**Task brief**
Copy the listing below word for word, starting at the line that contains "Open the Notes (0) tab" and ending at the line that contains "tap(102, 143)". Leave the pictures out of your answer.

**Records provided**
◆ ◆ ◆

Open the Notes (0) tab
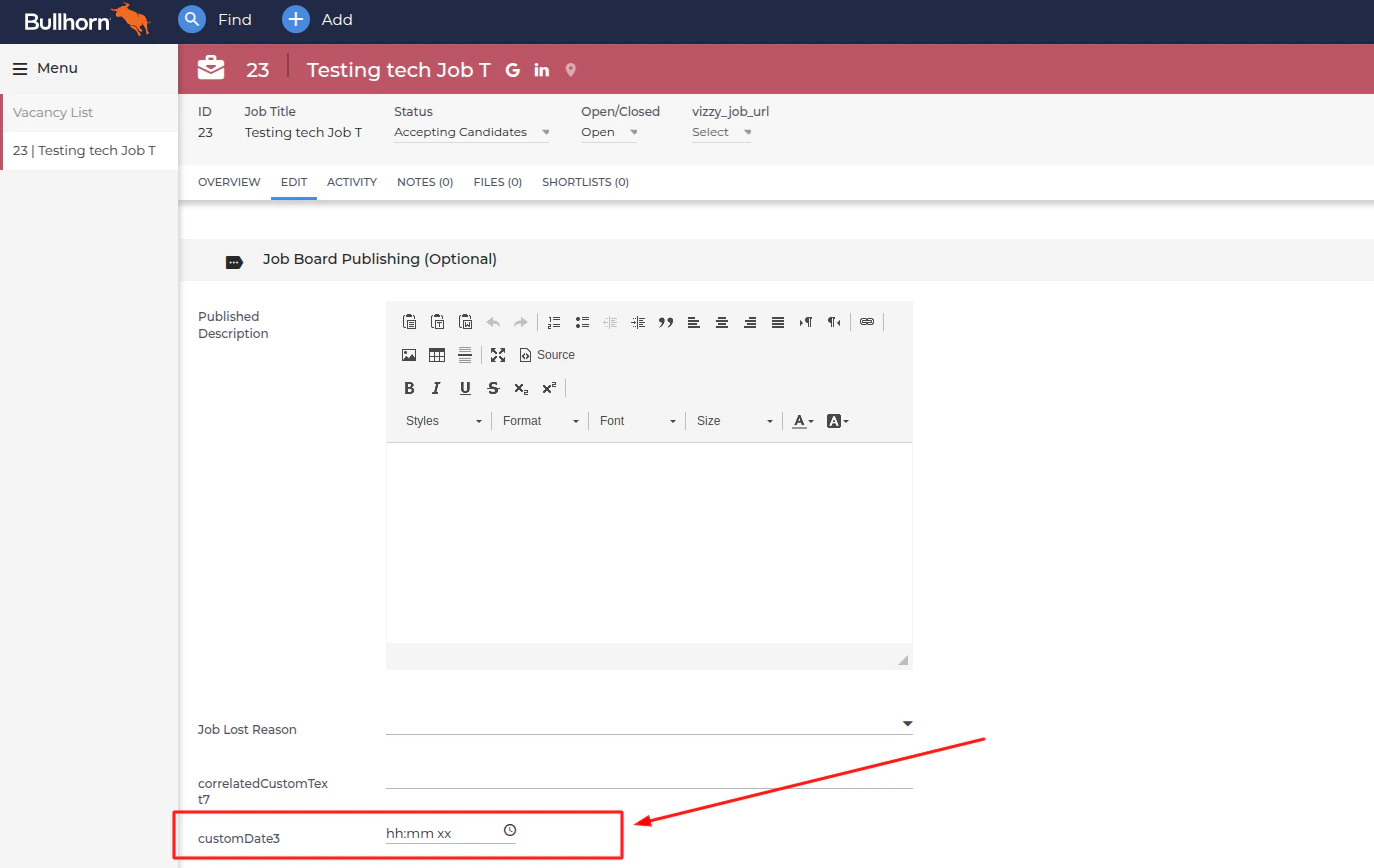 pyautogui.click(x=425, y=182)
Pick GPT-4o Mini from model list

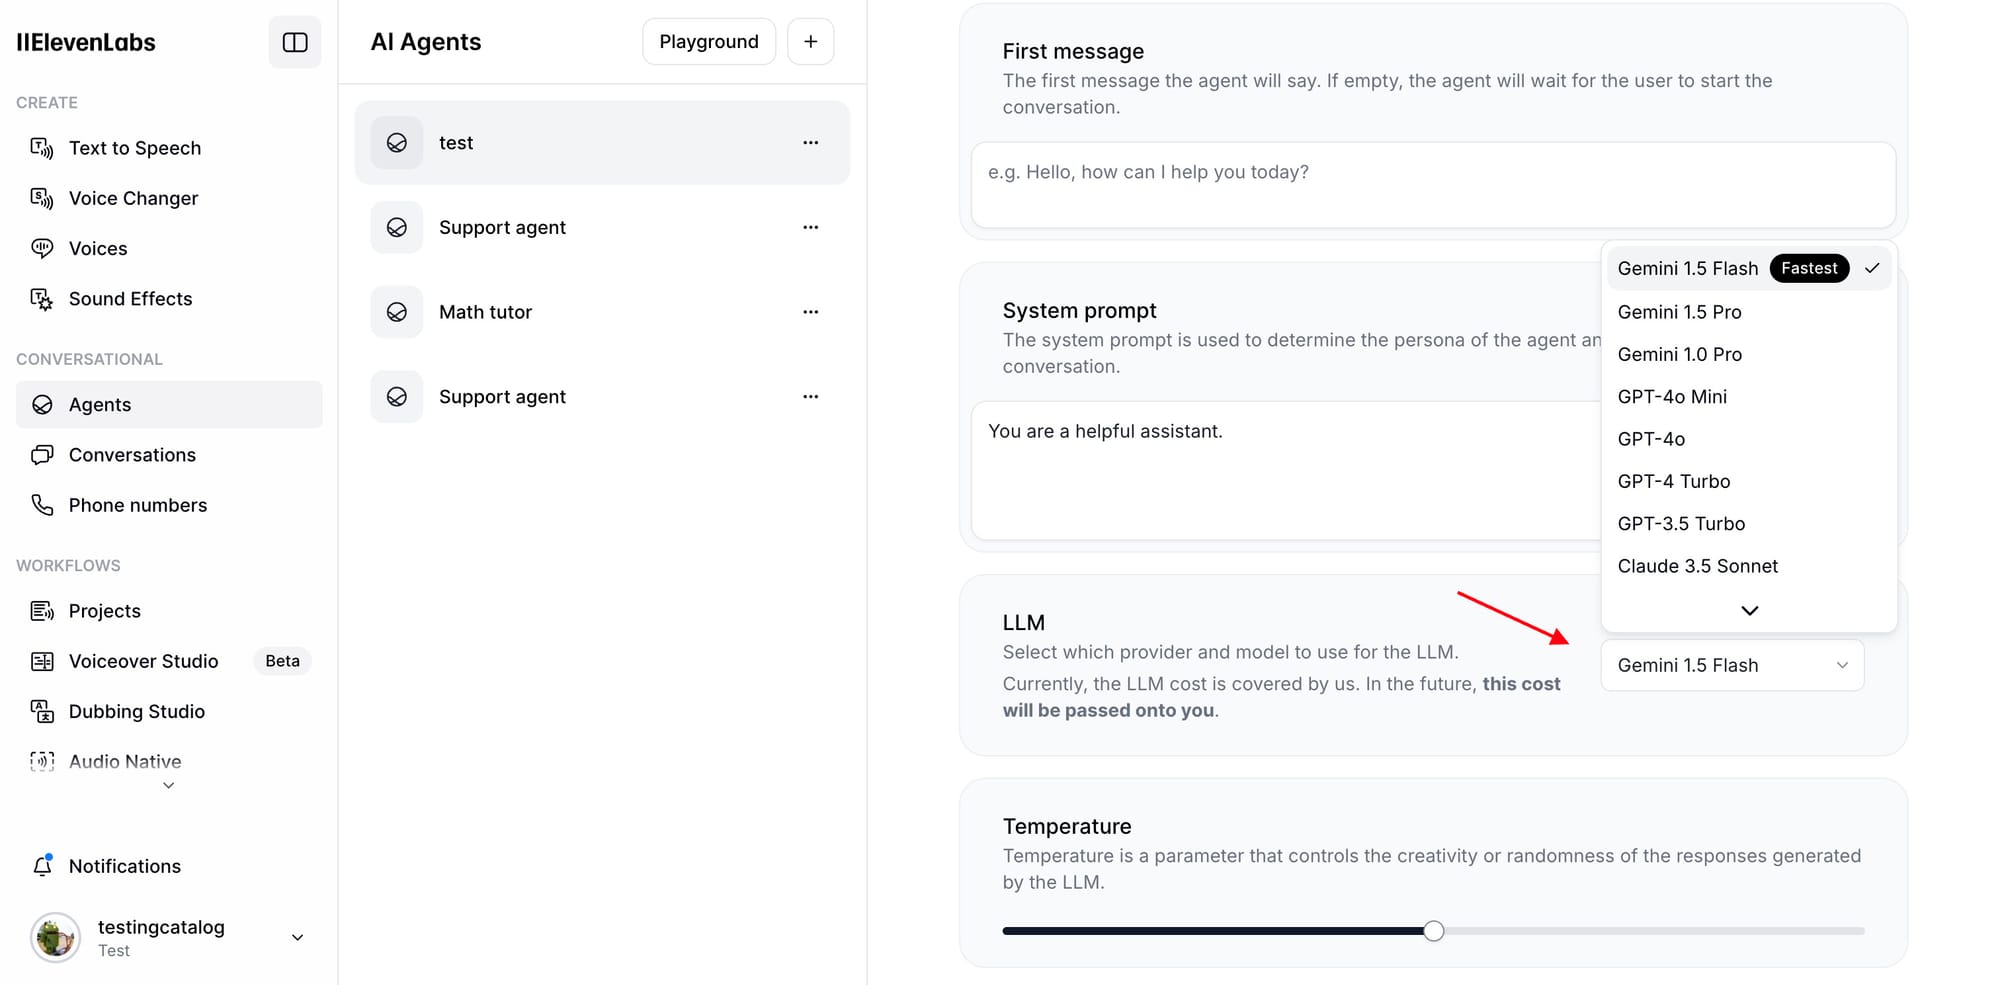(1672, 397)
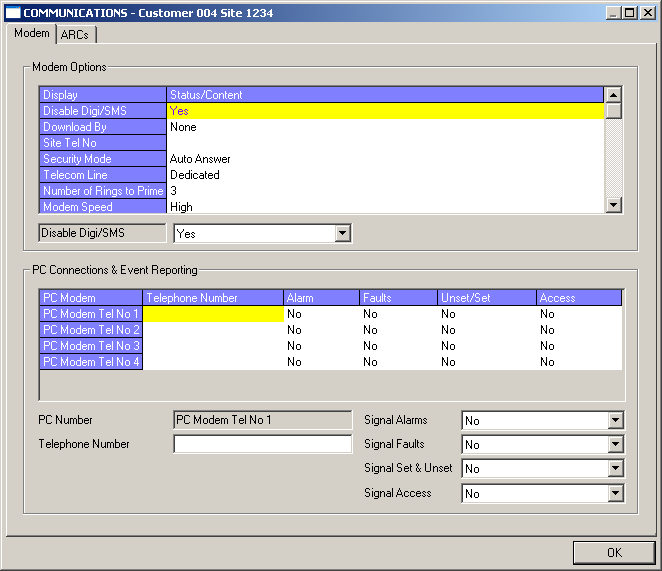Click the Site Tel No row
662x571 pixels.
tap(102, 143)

◆ ◆ ◆

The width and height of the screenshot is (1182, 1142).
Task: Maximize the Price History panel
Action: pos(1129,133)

◆ ◆ ◆

**Task result**
Open the Notes (0) tab
 pyautogui.click(x=425, y=182)
Pick GPT-4o Mini from model list

(1672, 397)
Click the Site Tel No row
662x571 pixels.
tap(102, 143)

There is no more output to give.